I represented the Idler at Opium magazine’s Literary Death Match and walked away with the coveted winner’s medal.
I particularly enjoyed meeting Mercy’s Nathan Jones, and we talked about Liverpool and literature. The story I read was called Beyond Help, a much-edited tale of Sebastian Blast first published in the Idler. Reading this tale of a deranged obese television agent to a fashionable literary crowd in Islington, I remembered my first performance of the story, which took place about an hour after I had finished writing it in one furious session. The performance took place in a venue called the Tardis which was a shadow street beside Turnmills. It no longer exists, as it was demolished to make way for the expansion of the tube line. On that first night, I read the story with such venom that the audience was pretty shocked – apart from a few members who recognised the real counterpart to my fictional figure of Blast.

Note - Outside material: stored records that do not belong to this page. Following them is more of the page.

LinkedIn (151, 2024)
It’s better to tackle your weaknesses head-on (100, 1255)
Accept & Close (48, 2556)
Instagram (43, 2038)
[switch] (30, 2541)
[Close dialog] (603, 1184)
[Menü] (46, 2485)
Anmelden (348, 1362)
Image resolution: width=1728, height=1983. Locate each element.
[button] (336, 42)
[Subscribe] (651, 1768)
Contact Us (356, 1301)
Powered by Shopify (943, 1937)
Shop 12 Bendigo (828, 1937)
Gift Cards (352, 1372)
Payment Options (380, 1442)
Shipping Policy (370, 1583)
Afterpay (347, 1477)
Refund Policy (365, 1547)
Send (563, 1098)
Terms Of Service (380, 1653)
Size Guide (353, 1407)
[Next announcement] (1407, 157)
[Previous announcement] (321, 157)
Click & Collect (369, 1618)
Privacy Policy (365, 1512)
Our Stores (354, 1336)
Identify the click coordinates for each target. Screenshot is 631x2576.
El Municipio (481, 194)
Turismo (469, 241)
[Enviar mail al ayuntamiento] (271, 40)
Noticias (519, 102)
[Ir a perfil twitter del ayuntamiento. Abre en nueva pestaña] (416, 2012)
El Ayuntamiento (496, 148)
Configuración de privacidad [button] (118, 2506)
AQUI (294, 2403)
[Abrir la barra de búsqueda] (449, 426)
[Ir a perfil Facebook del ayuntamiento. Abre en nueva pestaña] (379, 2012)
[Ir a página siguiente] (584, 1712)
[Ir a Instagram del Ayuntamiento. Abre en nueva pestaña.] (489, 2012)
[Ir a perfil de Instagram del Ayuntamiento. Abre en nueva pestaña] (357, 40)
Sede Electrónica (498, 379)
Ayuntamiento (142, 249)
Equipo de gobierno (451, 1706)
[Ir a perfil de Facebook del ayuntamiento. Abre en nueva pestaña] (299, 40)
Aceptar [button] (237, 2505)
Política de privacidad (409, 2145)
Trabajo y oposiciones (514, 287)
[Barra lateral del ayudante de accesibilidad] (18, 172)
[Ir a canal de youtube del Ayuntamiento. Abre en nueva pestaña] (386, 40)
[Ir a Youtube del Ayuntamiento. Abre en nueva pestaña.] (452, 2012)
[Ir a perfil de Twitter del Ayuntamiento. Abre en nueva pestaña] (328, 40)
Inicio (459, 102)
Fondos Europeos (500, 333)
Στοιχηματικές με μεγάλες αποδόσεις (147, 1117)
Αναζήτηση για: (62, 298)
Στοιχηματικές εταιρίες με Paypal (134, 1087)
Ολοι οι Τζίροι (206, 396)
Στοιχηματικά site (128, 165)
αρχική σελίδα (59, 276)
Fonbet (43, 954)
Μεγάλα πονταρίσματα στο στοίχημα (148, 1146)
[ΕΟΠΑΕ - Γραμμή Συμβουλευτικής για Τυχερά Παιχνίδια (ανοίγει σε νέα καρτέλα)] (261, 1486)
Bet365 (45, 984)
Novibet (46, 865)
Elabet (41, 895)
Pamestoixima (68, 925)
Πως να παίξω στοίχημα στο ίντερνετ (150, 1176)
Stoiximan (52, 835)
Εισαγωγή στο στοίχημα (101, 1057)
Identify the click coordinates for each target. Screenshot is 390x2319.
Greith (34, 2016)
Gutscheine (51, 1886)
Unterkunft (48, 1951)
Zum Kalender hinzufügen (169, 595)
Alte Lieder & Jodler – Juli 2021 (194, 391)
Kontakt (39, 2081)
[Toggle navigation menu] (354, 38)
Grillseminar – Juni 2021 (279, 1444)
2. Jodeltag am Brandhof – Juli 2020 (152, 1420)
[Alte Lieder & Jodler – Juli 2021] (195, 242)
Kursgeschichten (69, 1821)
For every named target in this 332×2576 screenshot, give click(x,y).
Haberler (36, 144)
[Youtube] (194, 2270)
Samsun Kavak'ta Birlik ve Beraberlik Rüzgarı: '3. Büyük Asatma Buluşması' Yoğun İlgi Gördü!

I should write more about the Tardis as it was a crucial venue in the 1990s, hosting all our Idler parties and various other events that were very much of their time, mixing celebrity criminals with counter-cultural writers, liggers, and outre film stars, not to mention liberal quantities of the then-illicit absinthe. The Tardis was unlicensed and we were forbidden to write about it by the proprietor on pain of exclusion; also it was pre-social media, and as a consequence, there is little or no record of it ever having existed.
But I remember it. And every time I go to Farringdon, I pause by Turnmill Street and gaze down into what was once our labyrinthine playground, and realise that I am fortunate that the venue of my youth has been demolished so that I do not have to suffer a new generation occupying it.